Ten derde blijkt uit de surveydata en interviews dat recente migranten met een hoge sociaaleconomische positie zich vaker een wereldburger voelen, waardoor zij minder verbondenheid met één land ervaren. Zo geven sommige migranten de voorkeur aan het identificeren als wereldburger, waardoor ze minder investeren in hun verbondenheid met Nederland. Geurts beschrijft dit met het volgende voorbeeld: “Sommige hoogopgeleide migranten kiezen er bijvoorbeeld voor om Engels te blijven spreken, ook omdat dit een soort expat-status geeft. Proberen Nederlands te spreken kan in hun ogen als meer negatief worden gezien, vooral als dat niet meteen goed lukt.” Het hebben van een meer kosmopolitische identiteit maakt verbondenheid met Nederland dus in zekere zin minder nodig en aantrekkelijk.
NIET ZO ZWART-WIT
Naast deze inzichten roept het promotieonderzoek van Geurts ook nieuwe vragen op. Zo kunnen we ons afvragen hoe verschillende domeinen van integratie met elkaar samenhangen. Geurts: “Mijn proefschrift laat zien dat integratie niet zo zwart-wit is. Dat inzicht kan natuurlijk ook op andere integratievraagstukken worden toegepast.” Het is waardevol om ons ervan bewust te zijn dat een zogenaamde ‘beperkte’ integratie in het ene domein niet het succes in een ander domein in de weg hoeft te staan, en andersom.

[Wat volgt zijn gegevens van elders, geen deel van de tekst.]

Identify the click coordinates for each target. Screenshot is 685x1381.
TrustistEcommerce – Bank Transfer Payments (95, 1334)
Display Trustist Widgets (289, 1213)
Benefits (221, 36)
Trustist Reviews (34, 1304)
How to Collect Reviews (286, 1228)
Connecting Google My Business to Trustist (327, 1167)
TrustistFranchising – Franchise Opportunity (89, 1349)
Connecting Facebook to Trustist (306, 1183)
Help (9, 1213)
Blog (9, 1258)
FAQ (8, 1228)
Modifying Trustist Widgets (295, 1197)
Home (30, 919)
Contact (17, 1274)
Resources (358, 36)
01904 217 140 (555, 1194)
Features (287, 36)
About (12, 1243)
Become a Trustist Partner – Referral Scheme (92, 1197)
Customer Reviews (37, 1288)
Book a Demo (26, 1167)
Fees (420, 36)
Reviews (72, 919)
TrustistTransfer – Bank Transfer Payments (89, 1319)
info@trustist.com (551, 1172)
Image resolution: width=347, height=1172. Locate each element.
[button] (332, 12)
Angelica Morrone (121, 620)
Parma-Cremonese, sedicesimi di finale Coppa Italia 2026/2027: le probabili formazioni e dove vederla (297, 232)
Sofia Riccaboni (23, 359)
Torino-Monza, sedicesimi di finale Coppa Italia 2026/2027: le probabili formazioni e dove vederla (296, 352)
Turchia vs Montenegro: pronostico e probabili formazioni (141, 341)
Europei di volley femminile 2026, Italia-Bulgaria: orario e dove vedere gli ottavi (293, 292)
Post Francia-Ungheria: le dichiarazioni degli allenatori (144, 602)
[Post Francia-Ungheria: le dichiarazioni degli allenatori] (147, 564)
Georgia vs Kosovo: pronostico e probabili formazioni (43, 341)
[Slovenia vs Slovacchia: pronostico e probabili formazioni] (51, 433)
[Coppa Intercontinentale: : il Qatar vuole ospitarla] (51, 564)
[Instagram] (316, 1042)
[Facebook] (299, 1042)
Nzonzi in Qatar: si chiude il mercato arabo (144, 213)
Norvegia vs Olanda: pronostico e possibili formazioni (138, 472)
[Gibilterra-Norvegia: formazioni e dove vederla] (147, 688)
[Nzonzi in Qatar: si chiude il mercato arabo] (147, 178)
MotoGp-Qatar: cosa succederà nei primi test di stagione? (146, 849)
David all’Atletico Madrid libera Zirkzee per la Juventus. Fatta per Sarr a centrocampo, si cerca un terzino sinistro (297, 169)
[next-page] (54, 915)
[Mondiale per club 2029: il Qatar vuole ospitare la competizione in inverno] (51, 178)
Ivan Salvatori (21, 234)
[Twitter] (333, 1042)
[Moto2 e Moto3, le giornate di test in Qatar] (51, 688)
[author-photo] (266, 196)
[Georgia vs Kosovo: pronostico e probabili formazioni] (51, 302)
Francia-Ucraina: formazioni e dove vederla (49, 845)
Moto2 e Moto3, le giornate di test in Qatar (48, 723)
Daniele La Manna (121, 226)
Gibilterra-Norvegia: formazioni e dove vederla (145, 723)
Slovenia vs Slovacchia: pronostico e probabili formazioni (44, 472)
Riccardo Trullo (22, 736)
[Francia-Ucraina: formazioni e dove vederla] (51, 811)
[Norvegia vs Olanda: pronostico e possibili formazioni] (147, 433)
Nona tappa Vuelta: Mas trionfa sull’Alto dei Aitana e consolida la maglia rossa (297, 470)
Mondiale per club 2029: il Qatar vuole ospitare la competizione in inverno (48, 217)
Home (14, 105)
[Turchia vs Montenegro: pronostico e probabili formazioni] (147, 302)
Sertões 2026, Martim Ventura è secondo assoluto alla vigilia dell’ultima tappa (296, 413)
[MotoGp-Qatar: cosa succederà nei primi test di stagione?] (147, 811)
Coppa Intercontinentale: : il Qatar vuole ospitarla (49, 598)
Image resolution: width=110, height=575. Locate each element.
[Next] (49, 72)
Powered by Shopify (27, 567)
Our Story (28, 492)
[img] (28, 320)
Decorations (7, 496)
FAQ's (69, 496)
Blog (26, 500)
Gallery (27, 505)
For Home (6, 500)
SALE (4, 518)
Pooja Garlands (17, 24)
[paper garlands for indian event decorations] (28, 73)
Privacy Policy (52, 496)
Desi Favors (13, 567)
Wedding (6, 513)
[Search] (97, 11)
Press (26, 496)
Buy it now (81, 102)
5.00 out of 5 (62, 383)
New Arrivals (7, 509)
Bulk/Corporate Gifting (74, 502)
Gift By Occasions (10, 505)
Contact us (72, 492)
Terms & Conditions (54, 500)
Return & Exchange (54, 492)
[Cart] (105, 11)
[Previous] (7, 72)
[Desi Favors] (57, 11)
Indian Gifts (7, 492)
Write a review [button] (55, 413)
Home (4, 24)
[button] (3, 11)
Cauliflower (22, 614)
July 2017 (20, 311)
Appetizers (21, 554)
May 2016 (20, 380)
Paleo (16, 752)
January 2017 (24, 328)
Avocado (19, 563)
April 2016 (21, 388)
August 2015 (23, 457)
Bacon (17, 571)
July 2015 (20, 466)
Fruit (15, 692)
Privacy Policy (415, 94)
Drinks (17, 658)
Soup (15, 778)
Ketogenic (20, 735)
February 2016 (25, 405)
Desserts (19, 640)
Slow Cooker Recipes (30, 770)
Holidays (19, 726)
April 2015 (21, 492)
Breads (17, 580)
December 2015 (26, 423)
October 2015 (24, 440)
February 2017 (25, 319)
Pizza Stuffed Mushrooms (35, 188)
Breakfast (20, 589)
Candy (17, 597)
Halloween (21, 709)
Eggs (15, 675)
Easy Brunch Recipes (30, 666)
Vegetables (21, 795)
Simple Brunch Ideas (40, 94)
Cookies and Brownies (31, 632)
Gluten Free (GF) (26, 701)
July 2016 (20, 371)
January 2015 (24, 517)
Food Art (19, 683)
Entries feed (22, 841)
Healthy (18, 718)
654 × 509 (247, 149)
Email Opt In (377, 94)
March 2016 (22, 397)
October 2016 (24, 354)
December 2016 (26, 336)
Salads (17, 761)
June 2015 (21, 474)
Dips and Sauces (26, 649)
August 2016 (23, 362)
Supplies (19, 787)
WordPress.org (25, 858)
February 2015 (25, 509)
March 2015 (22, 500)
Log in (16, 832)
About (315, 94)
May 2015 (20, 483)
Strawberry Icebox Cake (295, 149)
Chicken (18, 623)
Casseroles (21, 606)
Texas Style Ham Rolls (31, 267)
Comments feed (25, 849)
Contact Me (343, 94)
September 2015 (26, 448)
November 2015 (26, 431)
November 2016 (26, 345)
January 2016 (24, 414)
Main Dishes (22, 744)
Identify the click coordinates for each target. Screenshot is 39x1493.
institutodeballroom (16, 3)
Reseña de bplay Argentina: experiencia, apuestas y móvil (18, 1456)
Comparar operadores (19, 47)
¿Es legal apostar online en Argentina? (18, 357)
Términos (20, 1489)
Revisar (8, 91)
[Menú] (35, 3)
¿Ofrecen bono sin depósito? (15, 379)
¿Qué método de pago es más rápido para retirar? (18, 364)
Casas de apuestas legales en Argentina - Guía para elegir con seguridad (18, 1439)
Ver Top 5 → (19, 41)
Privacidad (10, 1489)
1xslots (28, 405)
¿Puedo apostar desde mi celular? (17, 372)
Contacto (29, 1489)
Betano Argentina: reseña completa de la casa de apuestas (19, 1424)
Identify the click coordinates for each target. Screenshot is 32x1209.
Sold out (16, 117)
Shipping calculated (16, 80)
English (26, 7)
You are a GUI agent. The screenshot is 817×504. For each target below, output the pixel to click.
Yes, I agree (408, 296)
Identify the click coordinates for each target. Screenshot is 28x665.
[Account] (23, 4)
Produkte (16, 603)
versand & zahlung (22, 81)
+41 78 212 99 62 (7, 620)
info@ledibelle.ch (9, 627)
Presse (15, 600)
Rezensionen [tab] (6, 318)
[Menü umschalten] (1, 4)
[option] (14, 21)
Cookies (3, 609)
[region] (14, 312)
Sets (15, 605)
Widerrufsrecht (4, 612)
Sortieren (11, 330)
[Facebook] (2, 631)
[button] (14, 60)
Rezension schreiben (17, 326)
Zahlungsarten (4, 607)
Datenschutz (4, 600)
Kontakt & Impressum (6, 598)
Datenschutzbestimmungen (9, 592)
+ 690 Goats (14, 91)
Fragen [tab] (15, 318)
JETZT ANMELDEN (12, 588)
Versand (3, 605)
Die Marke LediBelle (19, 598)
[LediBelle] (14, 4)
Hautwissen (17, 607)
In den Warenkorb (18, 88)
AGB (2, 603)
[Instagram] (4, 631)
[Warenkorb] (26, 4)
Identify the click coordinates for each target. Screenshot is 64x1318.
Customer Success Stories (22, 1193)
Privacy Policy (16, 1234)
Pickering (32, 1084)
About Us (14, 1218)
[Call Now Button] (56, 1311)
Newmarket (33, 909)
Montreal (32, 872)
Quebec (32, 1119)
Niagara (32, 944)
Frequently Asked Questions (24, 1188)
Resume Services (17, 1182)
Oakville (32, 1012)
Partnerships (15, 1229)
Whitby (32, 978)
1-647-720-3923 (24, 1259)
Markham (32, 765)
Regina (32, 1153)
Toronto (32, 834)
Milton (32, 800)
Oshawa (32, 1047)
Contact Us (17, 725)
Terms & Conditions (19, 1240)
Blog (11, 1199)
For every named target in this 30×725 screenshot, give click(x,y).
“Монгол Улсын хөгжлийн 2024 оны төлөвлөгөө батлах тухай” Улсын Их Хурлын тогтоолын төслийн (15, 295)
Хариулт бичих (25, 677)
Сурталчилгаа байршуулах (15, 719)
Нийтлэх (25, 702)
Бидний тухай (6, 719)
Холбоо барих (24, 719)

In de nabije toekomst zou Geurts graag nieuw onderzoek opzetten op basis van haar conclusies over de drie verklaringen voor een integratieparadox. In haar promotieonderzoek vindt zij deze verklaringen onder recente migranten uit Turkije. In hoeverre deze verklaringen óók een integratieparadox kunnen verklaren van migranten uit andere herkomstlanden en van tweede-generatie-migranten, is volgens haar een belangrijke vraag die in de toekomst een antwoord verdient.
In haar proefschrift laat Geurts zien dat het hebben van een hogere sociaaleconomische positie voor migranten niet automatisch leidt tot een gevoel van verbondenheid met een land. Soms geldt zelfs het tegenovergestelde. Geurts geeft aan dat het goed is om ons hier bewust van te zijn: “Juist deze migranten kunnen hindernissen tegenkomen die de mogelijke positieve effecten van het hebben van betaald werk tenietdoen.” Dit betekent volgens haar niet dat beleid (dat migranten aan een baan helpt) geen positieve gevolgen kent, maar wél dat het hebben van een baan geen garantie vormt voor verdere integratie. Gevraagd naar wat we kunnen met dit inzicht, geeft Geurts aan dat integratie niet iets is wat alleen migranten moeten bewerkstelligen en dat haar resultaten laten zien dat ook niet-migranten een rol spelen bij deze integratieparadox: “Als een land als Nederland de vruchten van migratie wil plukken, moet iedereen – ook niet-migranten – moeite doen. Als samenleving hebben we een gedeelde verantwoordelijkheid.”